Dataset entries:

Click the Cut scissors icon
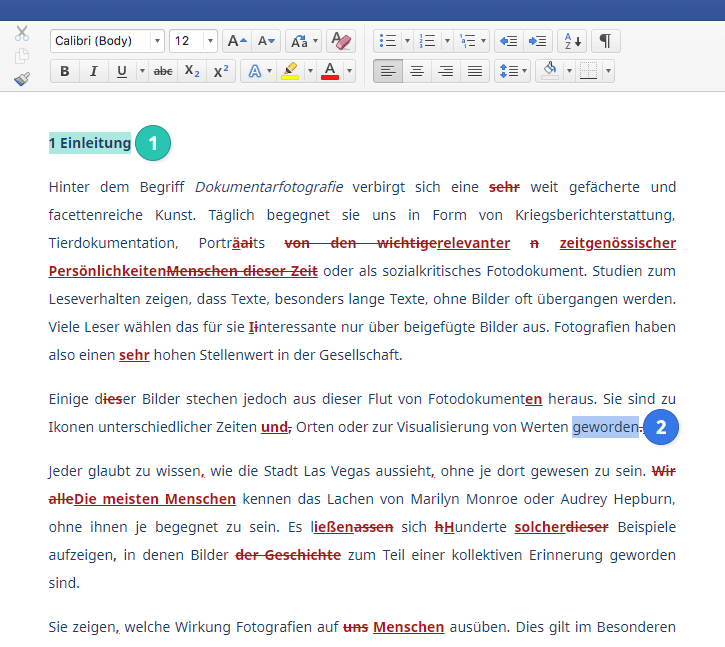The width and height of the screenshot is (725, 647). coord(22,33)
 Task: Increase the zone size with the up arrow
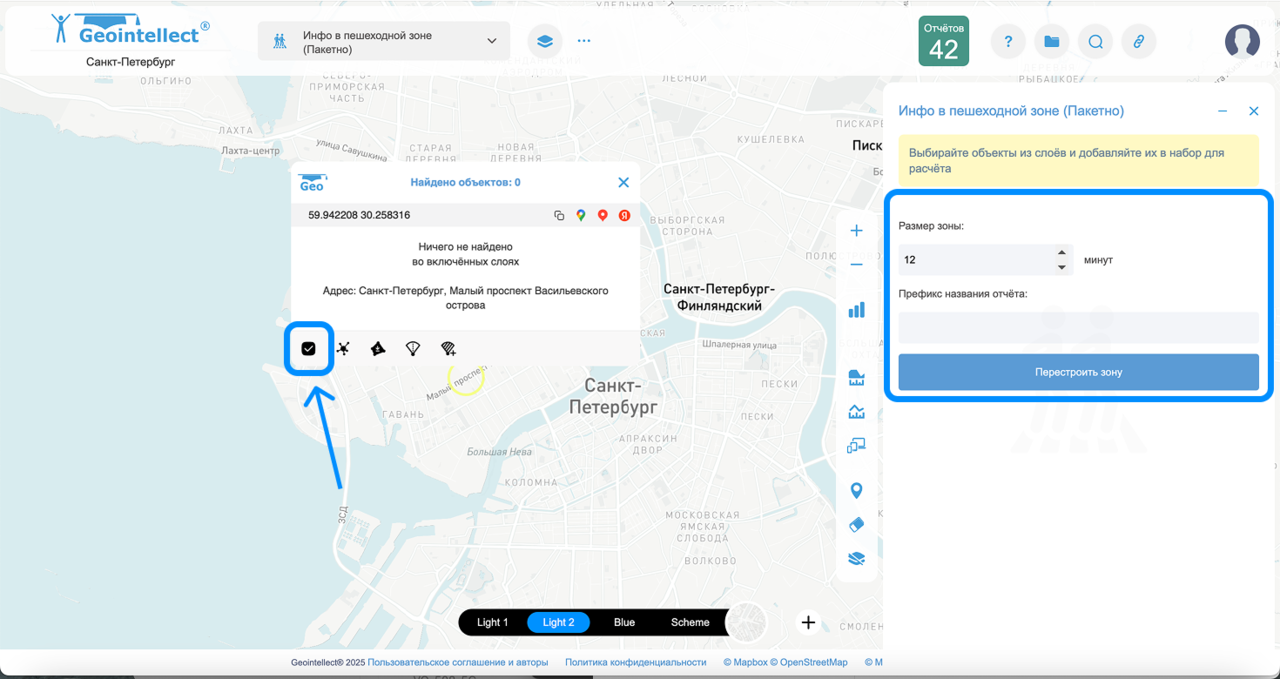click(1061, 253)
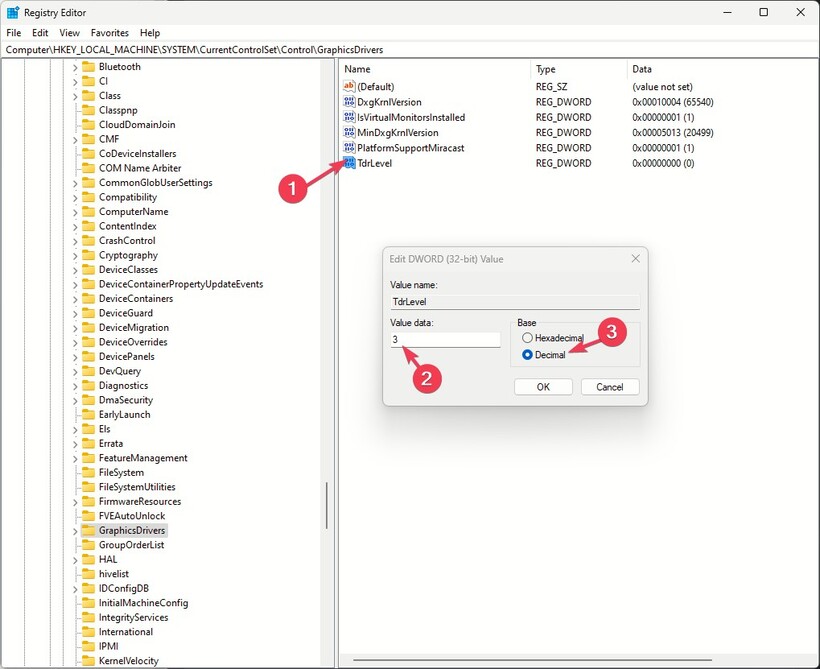Viewport: 820px width, 669px height.
Task: Select the Hexadecimal base option
Action: click(x=527, y=339)
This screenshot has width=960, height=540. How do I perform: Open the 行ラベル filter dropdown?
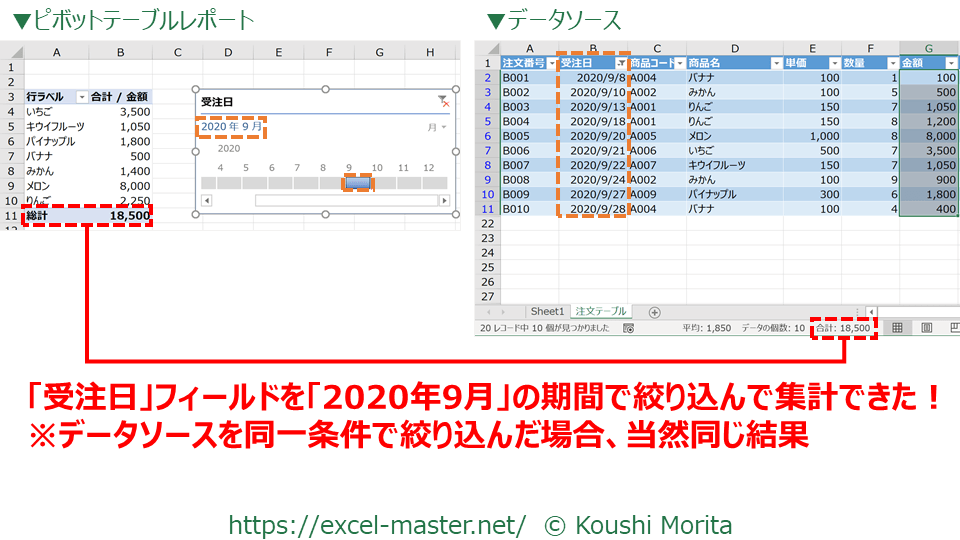click(81, 97)
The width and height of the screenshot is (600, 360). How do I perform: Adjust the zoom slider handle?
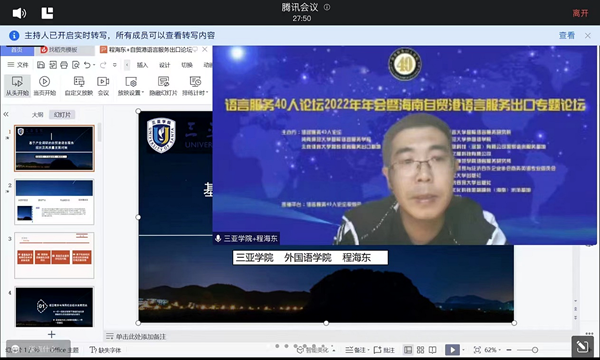pos(535,350)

[What the exercise asks] Give the data again word for word, without pictures.

[Answer area]
Click the Cut scissors icon
The width and height of the screenshot is (725, 647). coord(22,33)
 Task: Increase the zone size with the up arrow
click(1061, 253)
Viewport: 820px width, 669px height.
Task: Select the Hexadecimal base option
Action: click(x=527, y=339)
This screenshot has width=960, height=540. How do I perform: Open the 行ラベル filter dropdown?
click(81, 97)
The width and height of the screenshot is (600, 360). How do I perform: Adjust the zoom slider handle?
pos(535,350)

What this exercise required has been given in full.